Fleetwood Mac, Bruno Mars, Rod Stewart and Jesus Christ Superstar among the venue's first shows
Any venue that opens with a first week of shows that includes four nights by Rod Stewart alongside dates with Fleetwood Mac, rumoured Superbowl half-time act Bruno Mars and the stage production of Jesus Christ Superstar might not set hipster hearts aflame, but it should also give the impression we’re talking about An Event occurring here. Make no mistake, whether the X Factor tour get your juices flowing, in raw economic terms the opening of Glasgow’s Hydro (or to give it its full title, the SSE Hydro Arena) is surely the biggest thing to happen to live music in the UK this year.
If you’ve driven across the Kingston Bridge in the last few months, you’ll know the one we mean: it’s the futuristic upturned bowl dwarfing its nearby Clyde Auditorium and SECC sister venues, the one which looks like it was modelled on one of Daft Punk’s helmets.

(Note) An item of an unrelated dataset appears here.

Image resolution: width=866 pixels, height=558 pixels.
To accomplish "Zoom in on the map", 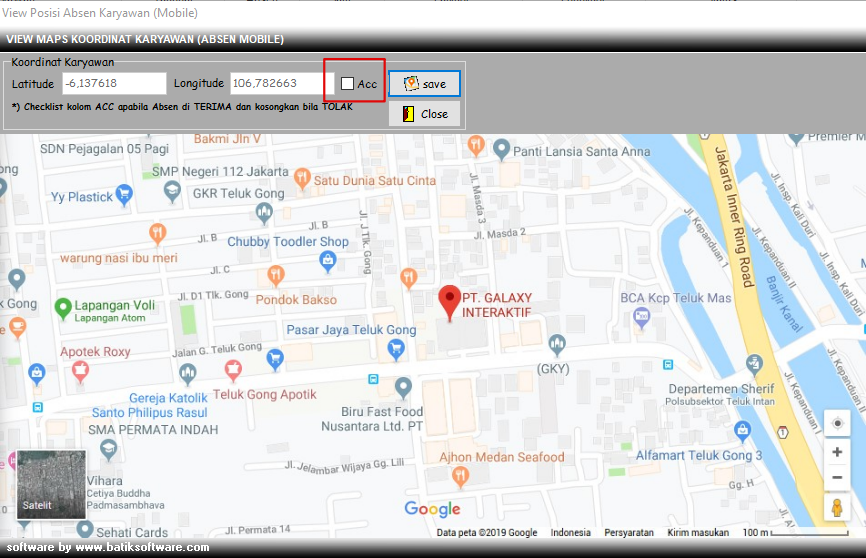I will 837,452.
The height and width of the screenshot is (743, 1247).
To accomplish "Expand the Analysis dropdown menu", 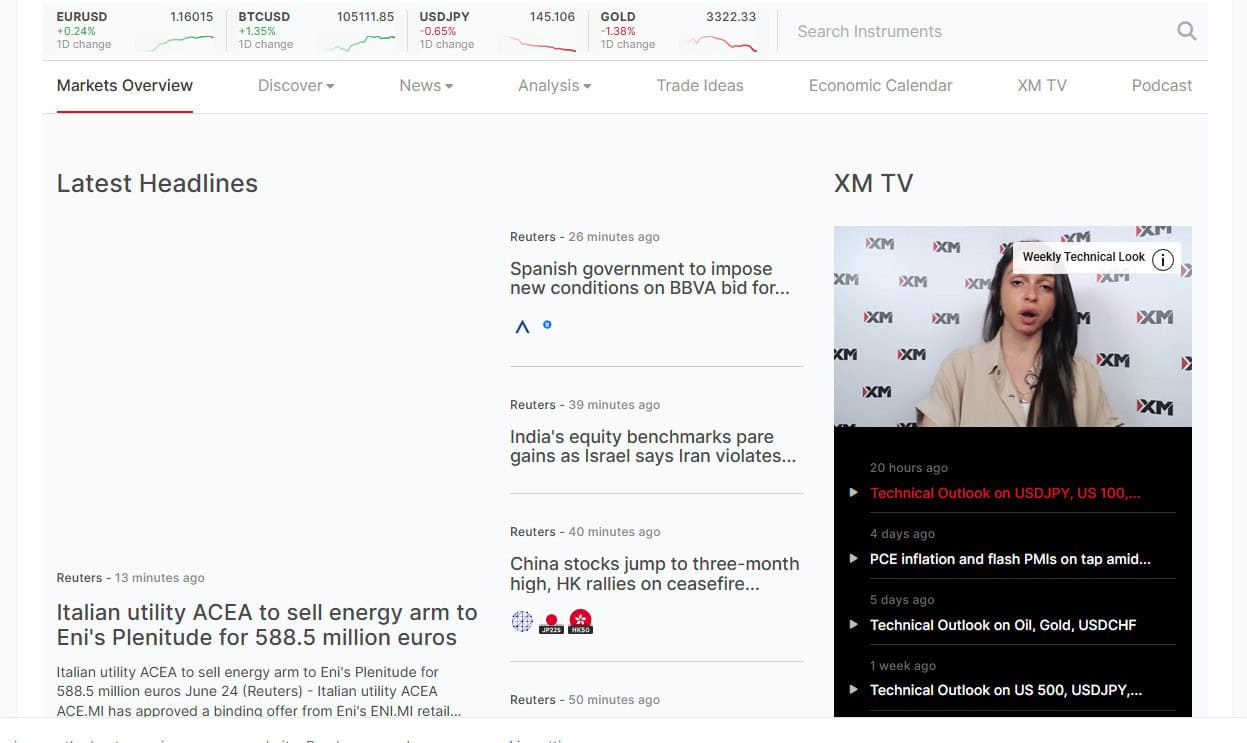I will coord(554,86).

At full capacity it holds 13,000 per performance (that’s 3000 more than the strikingly obsolete-looking SECC), and the ambitious stated intention is for it to become one of the top five entertainment arenas in the world.
‘It depends how you evaluate the top five,’ ponders the Hydro’s director of concerts, events and ticketing John Langford. ‘Generally it’s from an annual poll done by the industry magazine Pollstar which measures the top hundred based on footfall over the year. In fact, I’m confident we can get into the top three based on projections for the next five years, which means we’d need to get about a million people a year through the venue. I’m confident we can do that. We’re already seeing a tremendous demand.’ Let’s put that in perspective: only New York’s Madison Square Garden and London’s O2 will be bigger.

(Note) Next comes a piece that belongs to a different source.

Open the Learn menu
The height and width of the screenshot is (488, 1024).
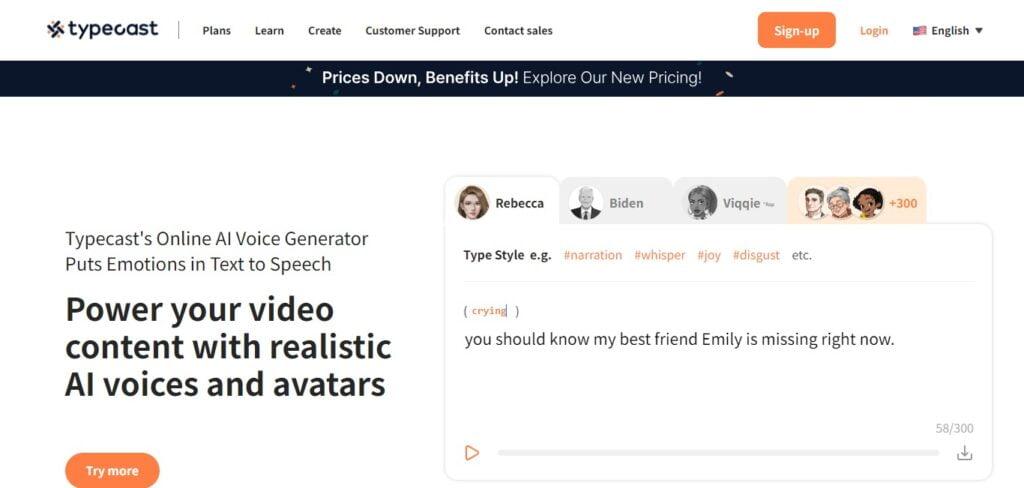(x=269, y=31)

Based on a Roman amphitheatre-style design by architects Foster + Partners, the Hydro differs from the SECC in that it’s a purpose-built concert arena rather than a multi-use exhibition and conference centre. This means, says Langford, that ‘pretty much every seat in the house is a really good one, both for the view and the audio,’ particularly with the Arenamation screen which wraps around the interior wall.
The knock-on effect is that Glasgow can now attract more and bigger artists throughout the year, rather than just to Hampden on select summer dates, thanks to a combination of the really high-end production facilities, the increased concert capacity and frankly, the fact that the heightened experience everyone will be receiving means that promoters can charge more for tickets. Upcoming shows include Disney On Ice, Andrea Bocelli, Celtic Connections, the MOBO Awards, Black Sabbath and two nights from Calvin Harris, ‘which sold out within hours.’

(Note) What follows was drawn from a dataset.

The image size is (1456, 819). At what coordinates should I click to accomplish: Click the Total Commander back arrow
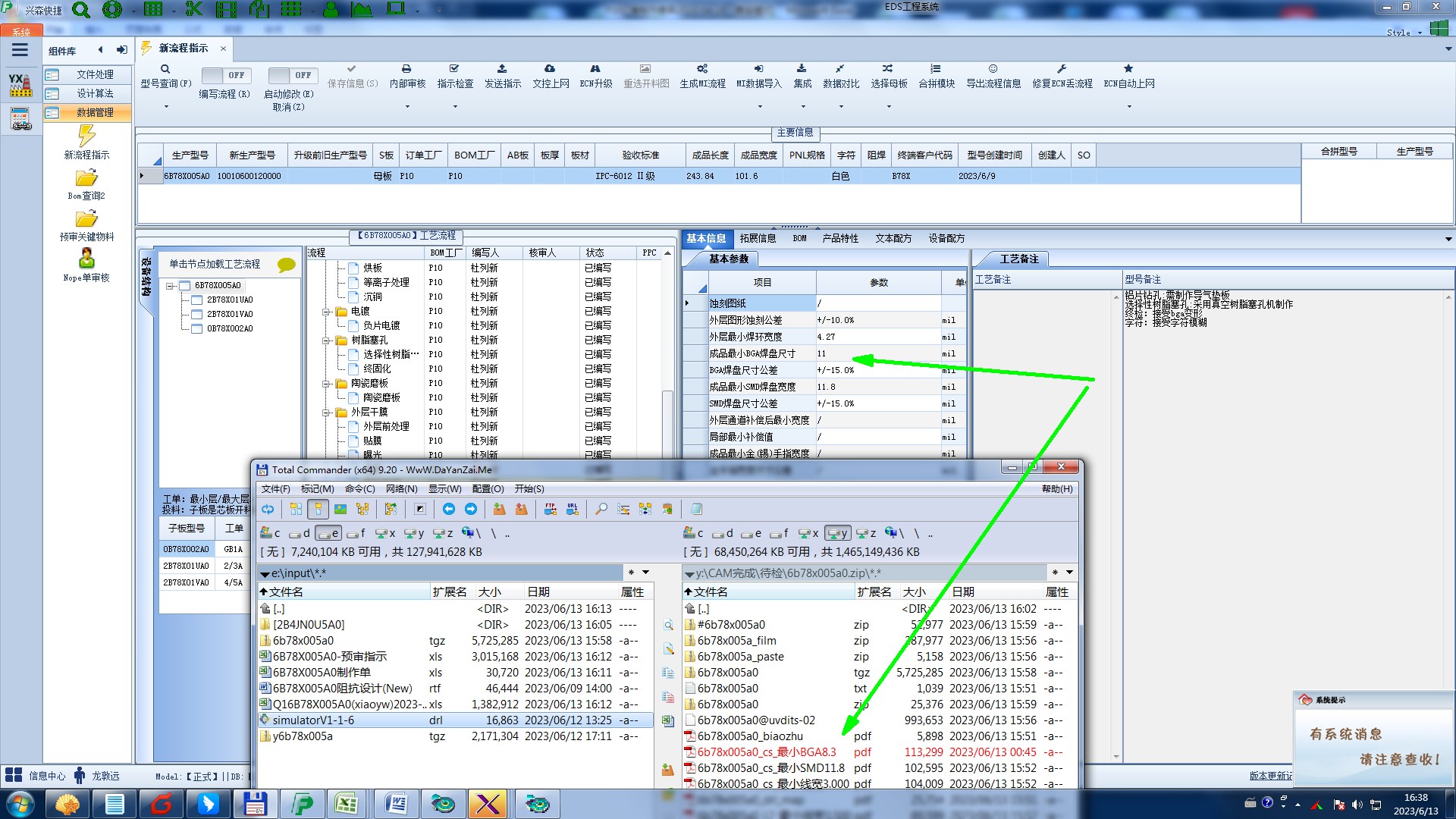click(x=449, y=509)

Glasgow is the perfect spot, says Langford, because not only is it a city with a huge appetite for live music, but the catchment radius for the concerts the Hydro will stage stretches all the way down to Manchester and Liverpool. ‘Over March, April and May we only have something like fourteen days where we aren’t booked,’ he says. ‘So the challenge for us is what we do over the summer months, and that’s where we work with the Commonwealth Games, with Events Scotland and trying to attract really big headliners from festivals down south that we now have the capacity for. We’re announcing two really, really big pop shows shortly that wouldn’t have been possible otherwise, huge productions that only the modern arena can handle.’